_Problem to work on_: Copy down the material starting at the line containing "You are a computer-use agent." and ending at the line containing "Viewport: 1304px width, 821px", leaving out the pictures.

_Dataset rows_:
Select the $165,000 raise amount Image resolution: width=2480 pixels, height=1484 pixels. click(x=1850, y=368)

==

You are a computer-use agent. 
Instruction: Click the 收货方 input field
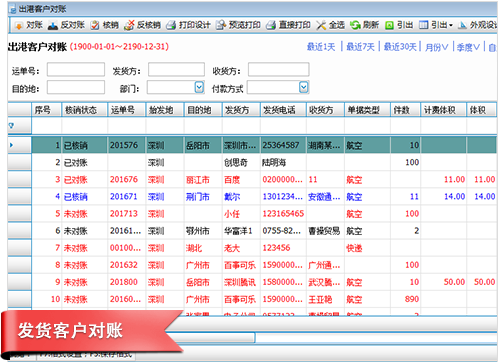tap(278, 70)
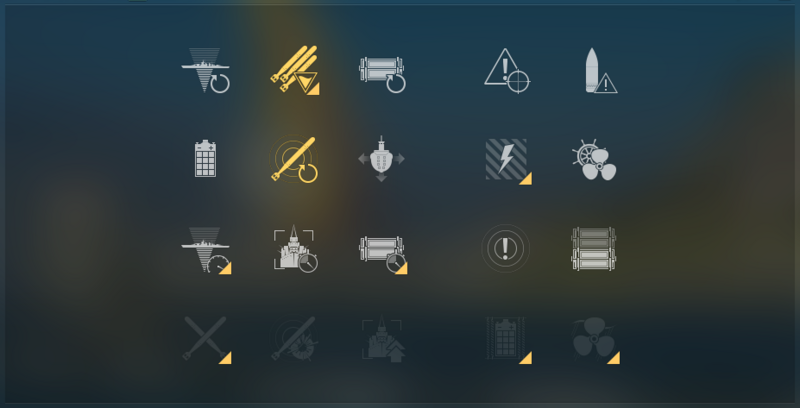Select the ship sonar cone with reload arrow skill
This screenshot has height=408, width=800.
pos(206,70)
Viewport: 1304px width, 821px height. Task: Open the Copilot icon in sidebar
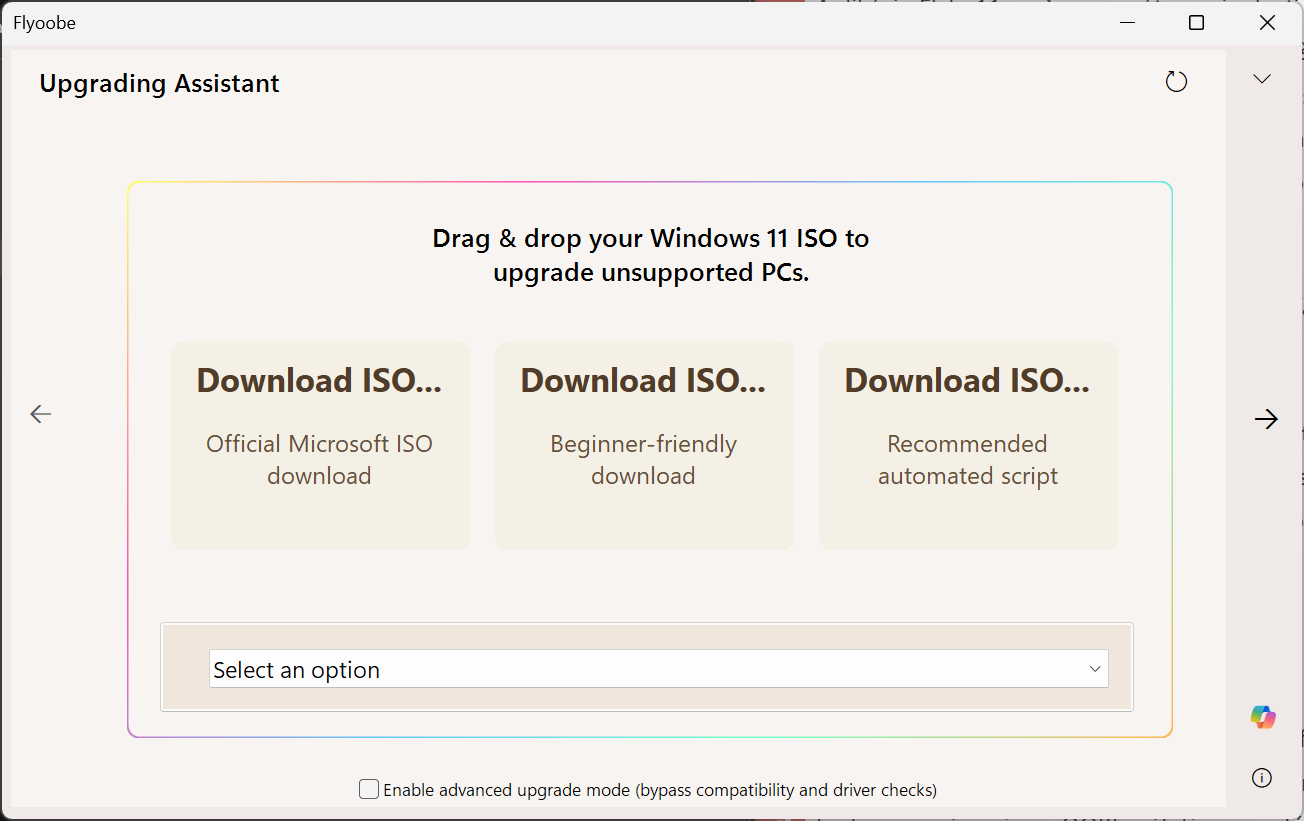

...

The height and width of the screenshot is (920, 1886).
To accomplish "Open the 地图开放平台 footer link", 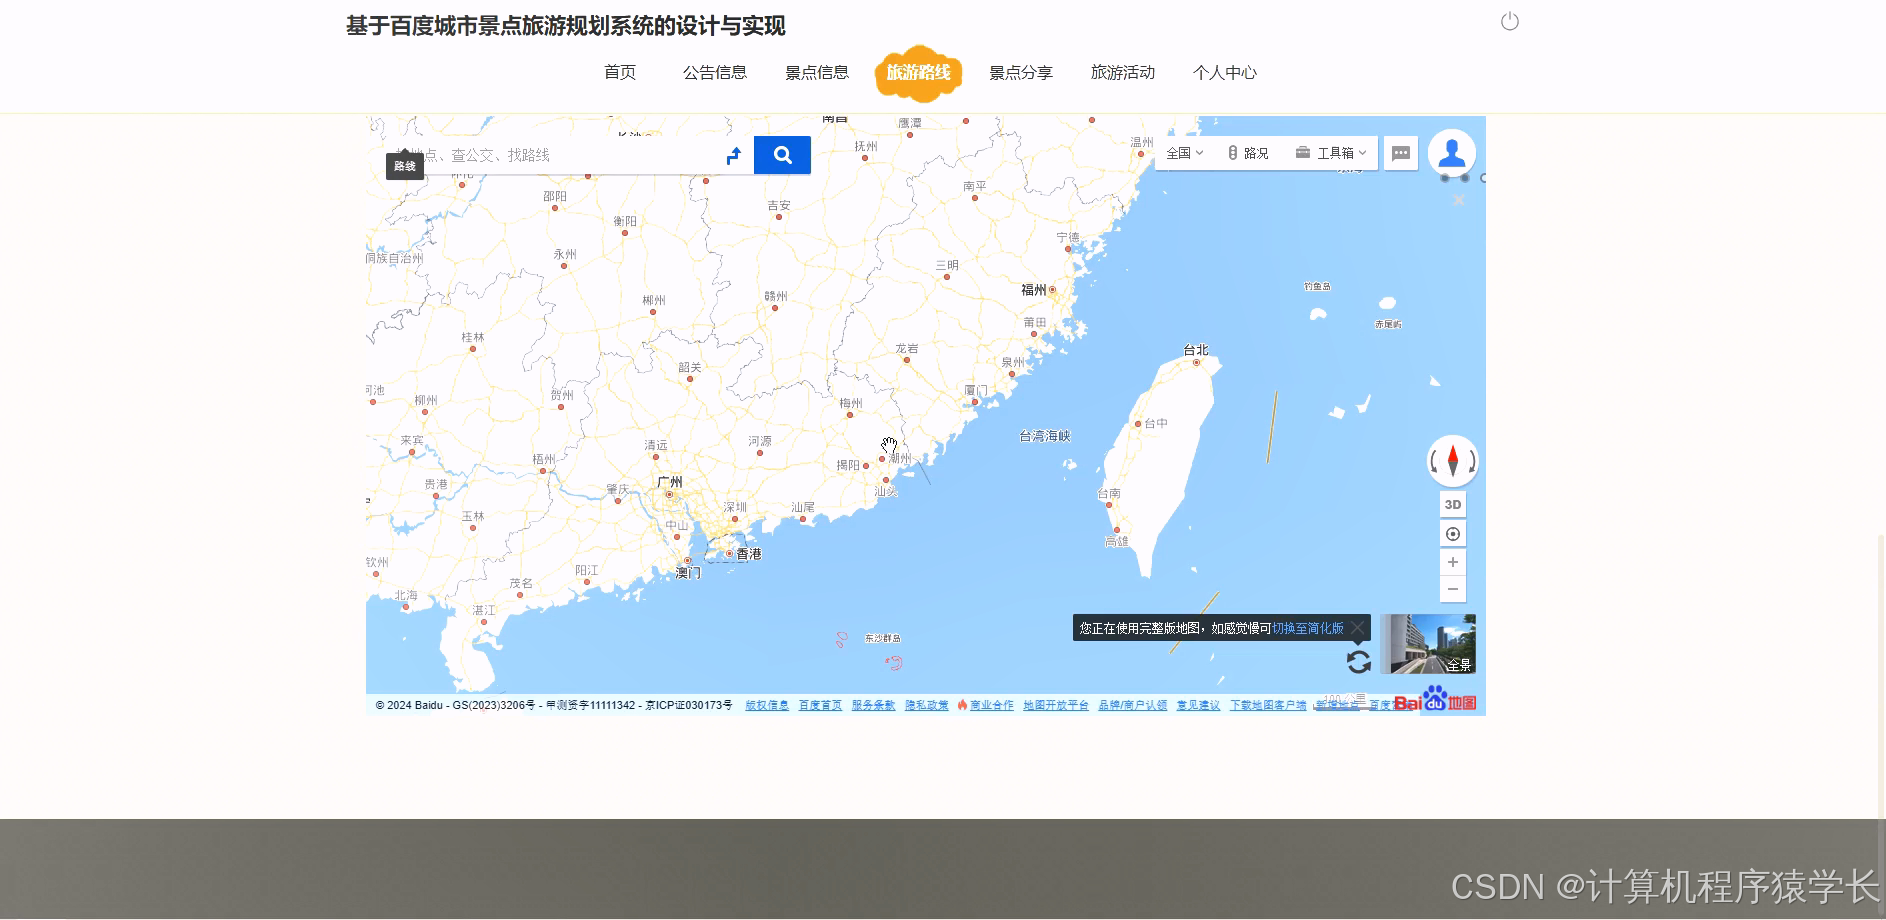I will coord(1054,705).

_Task solution_:
You are a computer-use agent. 
Instruction: Click the 收货方 input field
tap(278, 70)
Select the ship sonar cone with reload arrow skill
This screenshot has height=408, width=800.
pos(206,70)
Viewport: 1304px width, 821px height. Task: Open the Copilot icon in sidebar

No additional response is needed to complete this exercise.